The spectrin tetramerization domains show multiple, highly conserved surfaces. (A) The interacting surfaces of α0-1 and β16-17 show regions of relatively high conservation. This is especially notable in comparing repeat β16 (mostly blue) to the partial repeat β17 (mostly red). As in previous figures, the interacting surfaces of both molecules are opened to face the reader. (B) Conservation analysis of the assembled tetramerization domain displays one surface with markedly greater conservation than the other, which may present a biologically relevant interaction surface. The conservation maps presented were generated using sequences and alignments derived by the Consurf database.
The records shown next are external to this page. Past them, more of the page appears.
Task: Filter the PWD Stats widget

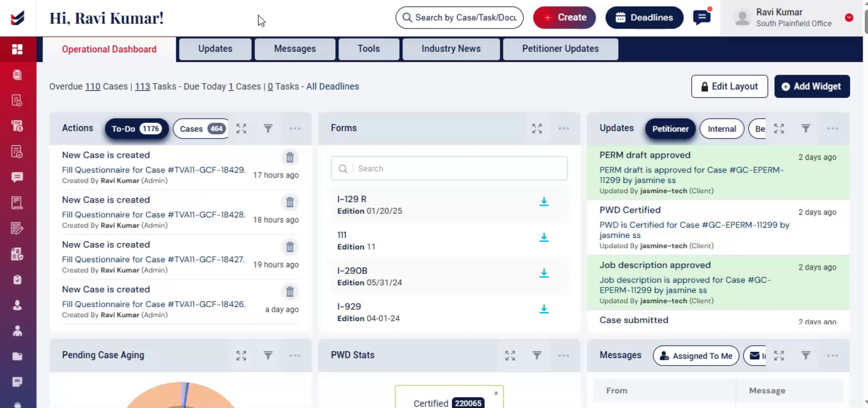Action: [537, 355]
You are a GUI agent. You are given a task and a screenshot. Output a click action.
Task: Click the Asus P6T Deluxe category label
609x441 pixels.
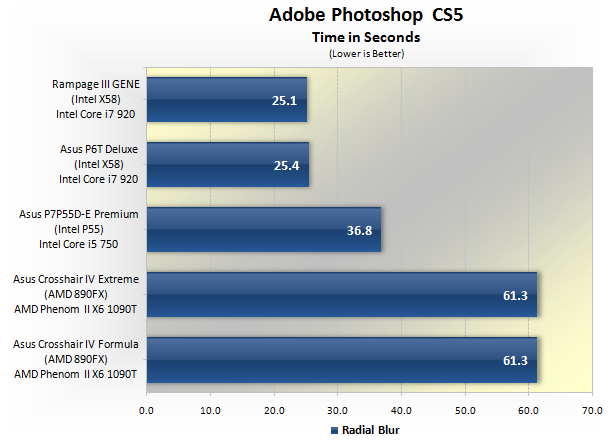click(x=98, y=164)
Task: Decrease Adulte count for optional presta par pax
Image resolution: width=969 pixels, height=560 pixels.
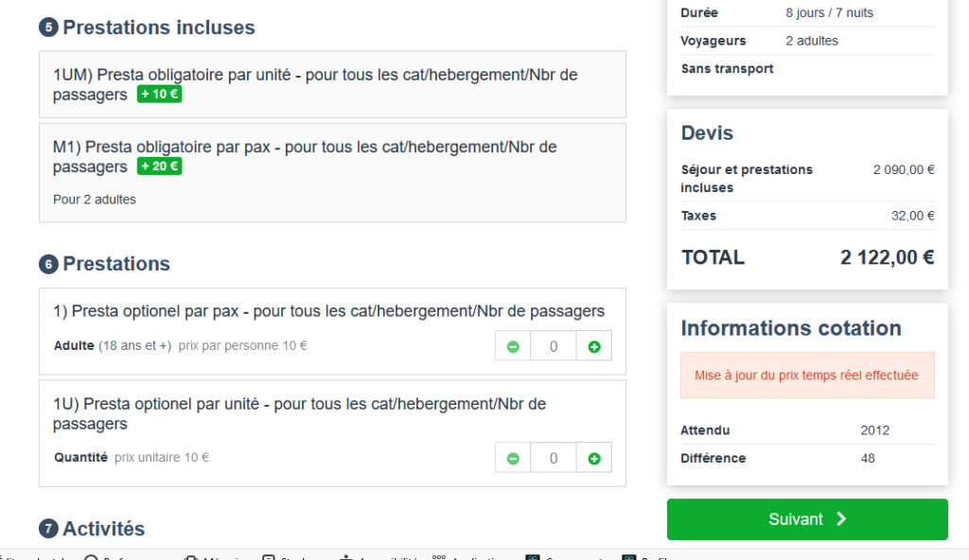Action: click(513, 347)
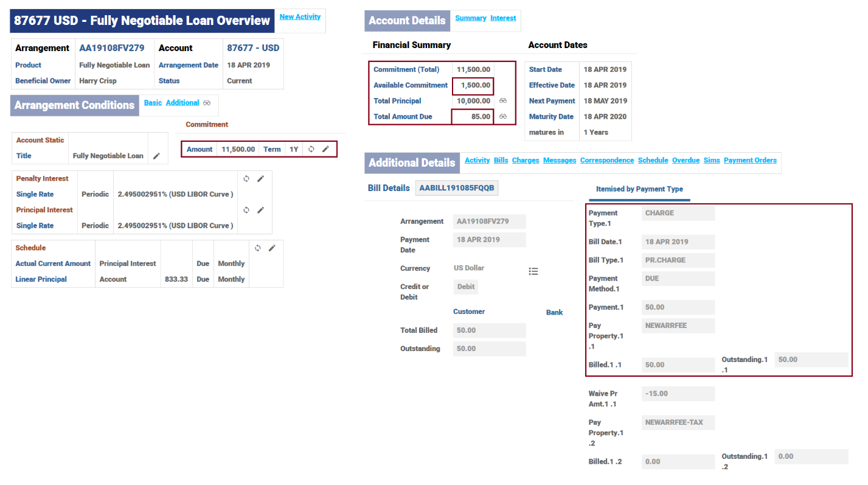Viewport: 868px width, 485px height.
Task: Open the list icon beside Currency field
Action: pos(533,271)
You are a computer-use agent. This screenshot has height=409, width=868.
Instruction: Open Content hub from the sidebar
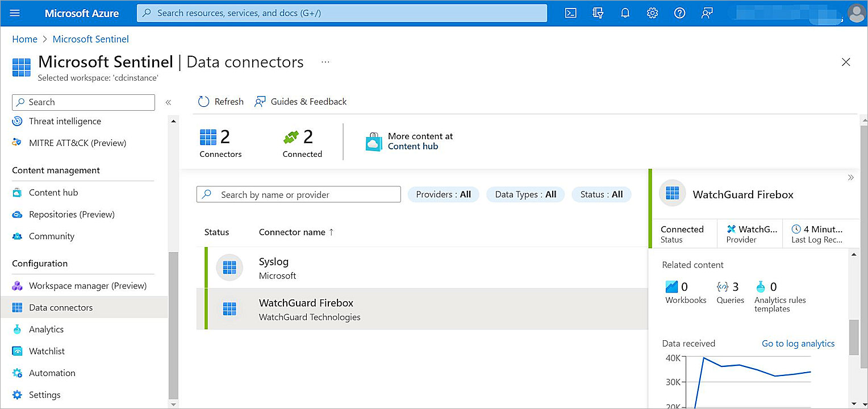53,192
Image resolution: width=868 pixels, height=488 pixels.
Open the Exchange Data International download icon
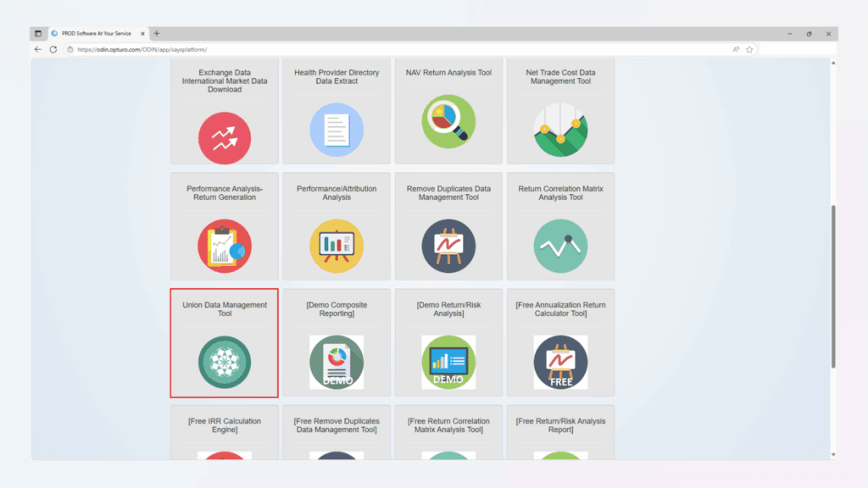point(225,138)
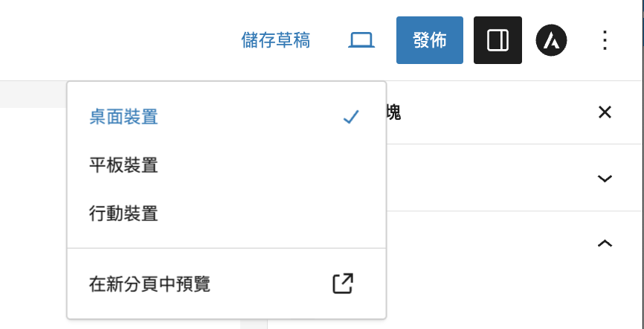Select 桌面裝置 preview option
Screen dimensions: 644x329
pyautogui.click(x=226, y=117)
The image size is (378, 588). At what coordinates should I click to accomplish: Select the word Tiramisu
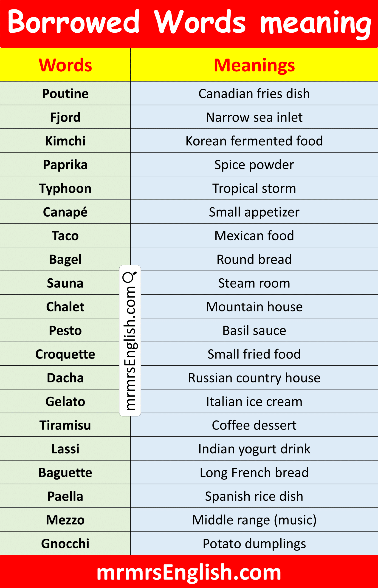[x=65, y=425]
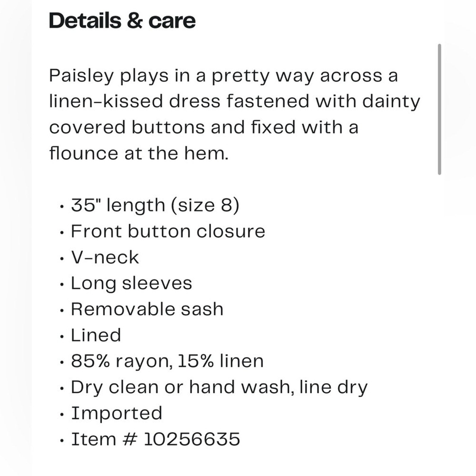Select the Lined list item
Image resolution: width=476 pixels, height=476 pixels.
(96, 335)
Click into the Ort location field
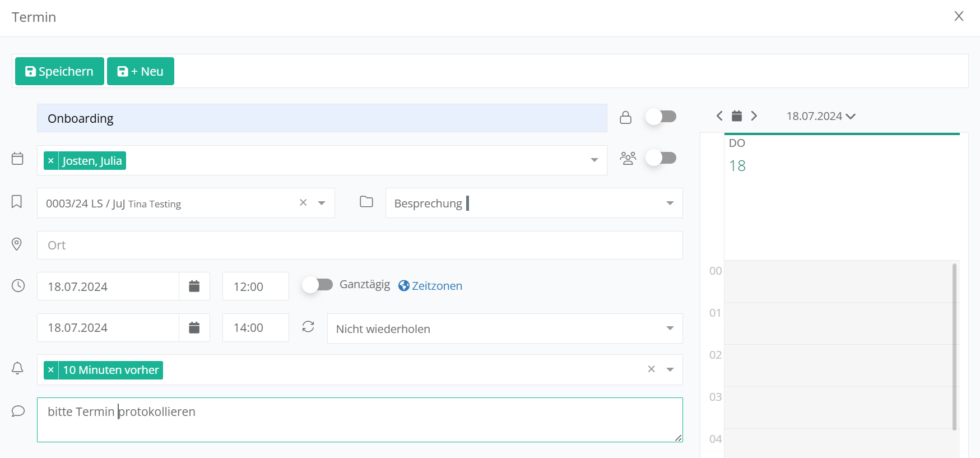This screenshot has width=980, height=458. (x=359, y=245)

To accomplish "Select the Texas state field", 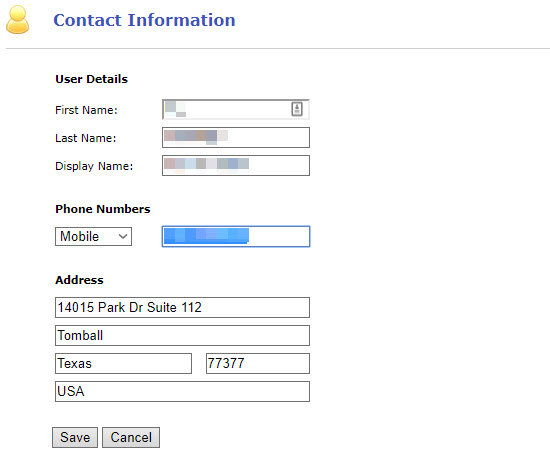I will [123, 364].
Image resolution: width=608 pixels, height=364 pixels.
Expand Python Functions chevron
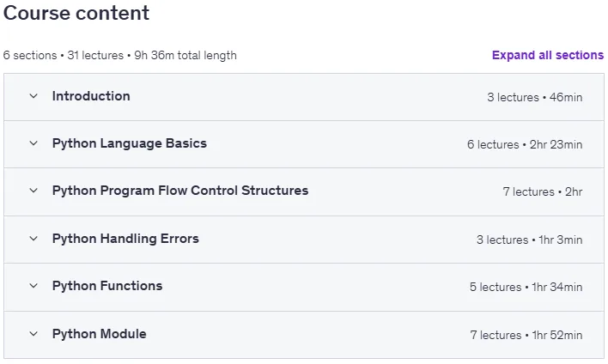pos(33,286)
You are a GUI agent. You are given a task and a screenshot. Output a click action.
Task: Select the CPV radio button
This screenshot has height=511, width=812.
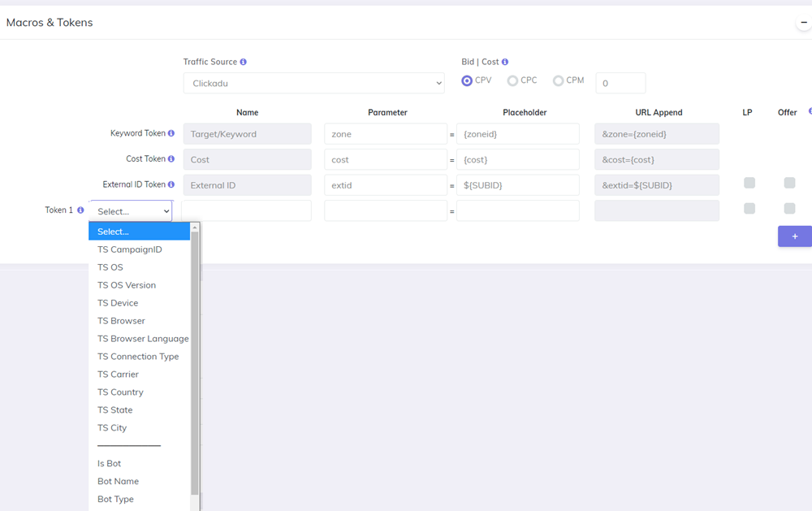pyautogui.click(x=467, y=81)
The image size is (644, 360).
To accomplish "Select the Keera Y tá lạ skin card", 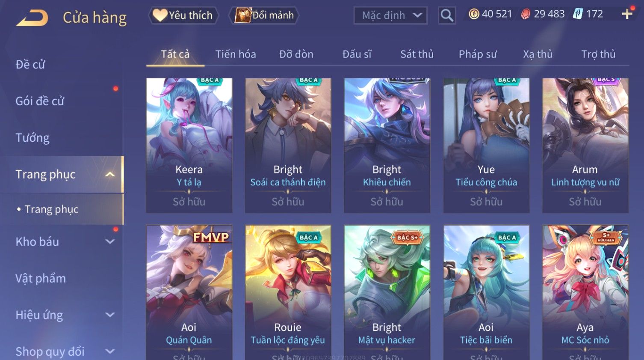I will click(189, 145).
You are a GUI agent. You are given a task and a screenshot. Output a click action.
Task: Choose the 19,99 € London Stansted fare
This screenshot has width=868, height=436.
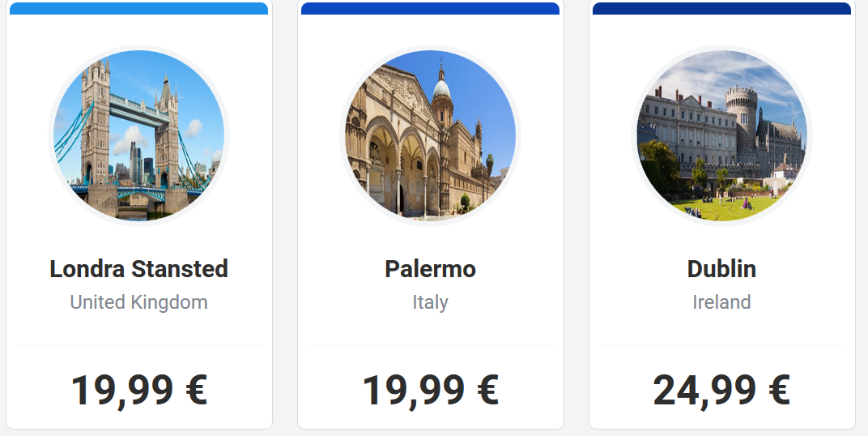[x=139, y=391]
An additional analysis with manually selected and aligned sequences yielded similar findings.

Figure 6

Locations of α0 domain HE/HPP mutations in the tetramer complex. Mutations that have been associated with HE or HPP are indicated as space-filling spheres on the ribbon diagram. Most of the mutations map directly to interacting residues. The relationship to our previously reported binding affinities with the use of isothermal titration calorimetry are color coded by the use of the previously defined binding affinity categories: red = severe (marginal or no detected binding); orange = moderate (∼100-fold weaker than wild type); yellow = modest (∼10-fold weaker than wild type); green = no effect (wild-type binding). (A) Mutations of positively charged residues. (B) Mutations of uncharged residues.

Figure 7

Locations of β17 domain HE/HPP mutations in the tetramer complex. Mutations that have been associated with HE or HPP are indicated as space-filling spheres on the ribbon diagram. Where known, the relationship to reported binding affinities are color coded by the use of binding affinity categories similar to those used in Gaetani et al: red = severe (marginal or no detected binding); orange = moderate (∼ 100-fold weaker than wild type); yellow = modest (∼ 10-fold weaker than wild type); green = no effect (wild-type binding); gray = not characterized. (A) Mutations that disrupt the local structure of the β17 domain. (B) Mutations predicted to disrupt the local structure of the β17 domain. (C) Mutations predicted to disrupt association of the β17 domain with the α0 domain.